Different concept

Thursday’s column by Bradley Fish prompted me to write and point out a conceptual difference that exists among those interested in the environment which creates a good deal of confusion. I call this the difference between tame and wild environmentalism.

A good example of the tame variety is the NIU administrator who would think to cut down trees, on an already tree-starved campus (tree-starved town if you tour DeKalb), simply to allow motorists zooming past a better view of the Holmes center.

Such a person would easily see our campus reduced to grassy areas occasionally lined with short, neat rows of standard oak or white pine trees.

This is the same thinking that would convert the U.S. to a cultivated and grassed landscape from coast to coast with parks for the “wildfire” neatly encircled with national park fences and with blacktop running to all vantage points so that tourists can visit mother nature and never step out of the car. A Howard Johnsons at the park center is also obligatory so that the comforts of home, and Saturday afternoon baseball, need not be missed.

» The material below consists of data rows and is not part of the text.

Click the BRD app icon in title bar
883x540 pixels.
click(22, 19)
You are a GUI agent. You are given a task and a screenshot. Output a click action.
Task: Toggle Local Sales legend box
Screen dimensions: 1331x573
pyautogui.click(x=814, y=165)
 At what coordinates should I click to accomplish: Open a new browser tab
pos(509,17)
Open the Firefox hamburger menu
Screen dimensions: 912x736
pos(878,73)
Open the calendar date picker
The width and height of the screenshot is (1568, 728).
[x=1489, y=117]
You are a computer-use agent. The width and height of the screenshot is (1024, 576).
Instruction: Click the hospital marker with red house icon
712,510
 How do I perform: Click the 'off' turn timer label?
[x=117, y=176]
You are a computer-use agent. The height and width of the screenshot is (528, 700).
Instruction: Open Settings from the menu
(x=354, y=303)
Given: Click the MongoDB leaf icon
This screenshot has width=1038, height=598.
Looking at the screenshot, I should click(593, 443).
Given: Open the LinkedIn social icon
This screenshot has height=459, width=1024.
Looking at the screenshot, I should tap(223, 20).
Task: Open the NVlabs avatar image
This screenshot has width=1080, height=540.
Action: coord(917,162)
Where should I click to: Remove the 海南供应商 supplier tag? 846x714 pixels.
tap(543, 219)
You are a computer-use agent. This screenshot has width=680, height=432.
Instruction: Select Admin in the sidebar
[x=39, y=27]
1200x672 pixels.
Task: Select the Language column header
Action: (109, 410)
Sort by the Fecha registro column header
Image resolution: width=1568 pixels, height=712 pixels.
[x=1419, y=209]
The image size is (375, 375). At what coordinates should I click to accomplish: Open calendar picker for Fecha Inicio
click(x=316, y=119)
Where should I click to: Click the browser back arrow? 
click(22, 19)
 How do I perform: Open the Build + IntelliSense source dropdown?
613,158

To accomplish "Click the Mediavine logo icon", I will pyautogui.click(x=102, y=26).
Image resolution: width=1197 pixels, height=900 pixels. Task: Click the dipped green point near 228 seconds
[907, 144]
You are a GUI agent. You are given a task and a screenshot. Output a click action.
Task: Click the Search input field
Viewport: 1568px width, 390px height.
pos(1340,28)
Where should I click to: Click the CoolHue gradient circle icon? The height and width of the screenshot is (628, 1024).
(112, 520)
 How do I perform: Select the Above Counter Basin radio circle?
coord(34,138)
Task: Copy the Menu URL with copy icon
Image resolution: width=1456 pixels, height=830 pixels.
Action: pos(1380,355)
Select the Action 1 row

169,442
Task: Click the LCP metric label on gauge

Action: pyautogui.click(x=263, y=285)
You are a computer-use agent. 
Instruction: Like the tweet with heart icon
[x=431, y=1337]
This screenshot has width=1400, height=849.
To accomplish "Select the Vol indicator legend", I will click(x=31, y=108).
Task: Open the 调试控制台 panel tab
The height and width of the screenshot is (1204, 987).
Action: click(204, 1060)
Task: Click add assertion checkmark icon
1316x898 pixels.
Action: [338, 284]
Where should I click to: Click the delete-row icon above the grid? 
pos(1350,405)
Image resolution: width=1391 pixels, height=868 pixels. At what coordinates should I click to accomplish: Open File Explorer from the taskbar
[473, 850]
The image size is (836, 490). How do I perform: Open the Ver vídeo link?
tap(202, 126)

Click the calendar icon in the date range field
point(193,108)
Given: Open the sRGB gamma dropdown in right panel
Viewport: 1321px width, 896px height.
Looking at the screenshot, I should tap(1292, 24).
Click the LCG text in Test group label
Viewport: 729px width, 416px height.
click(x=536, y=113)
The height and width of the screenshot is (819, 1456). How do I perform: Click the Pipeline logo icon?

A tame environmentalist would see no reason to maintain any parks beyond the traditional biggies like Yellowstone and Yosemite—plenty of space for everyone as long as you keep the cars moving.

Tame environmentalism expresses itself strongly within the Federal government as in, for example, the new regulations for preserving wetlands. These regulations were strongly influenced by the “National Wetlands Coalition,” an aptly named group including Amoco, Arco, Chevron, Conoco and Exxon.

The new rules “streamline” wetlands definition so that over half of existing wetlands become open for draining and development. This playing games with names is a hallmark of the tame environmentalist who would honestly think that reducing wetlands is all right, since, after all, we are keeping some around for people to look at.

The tame environmentalist sees nature purely in economic and recreational terms, and has no concept of the necessity of environment uninfluenced by man to the maintenance of water supplies, to the balance of insect populations, to the future potential of new drug development, to the future development of natural controls of agricultural pests, or to the balance of the human psyche (there is mounting evidence that humans need wilderness psychologically).

Therein rests a fundamental difference in environmental thinking, a wild environmentalist appreciates the place of wilderness in maintaining the world and is not so arrogant as to think that we humans can orchestrate living things as we please. Tame environmentalists are “managers” who lack understanding of the complex thing they pretend to manage.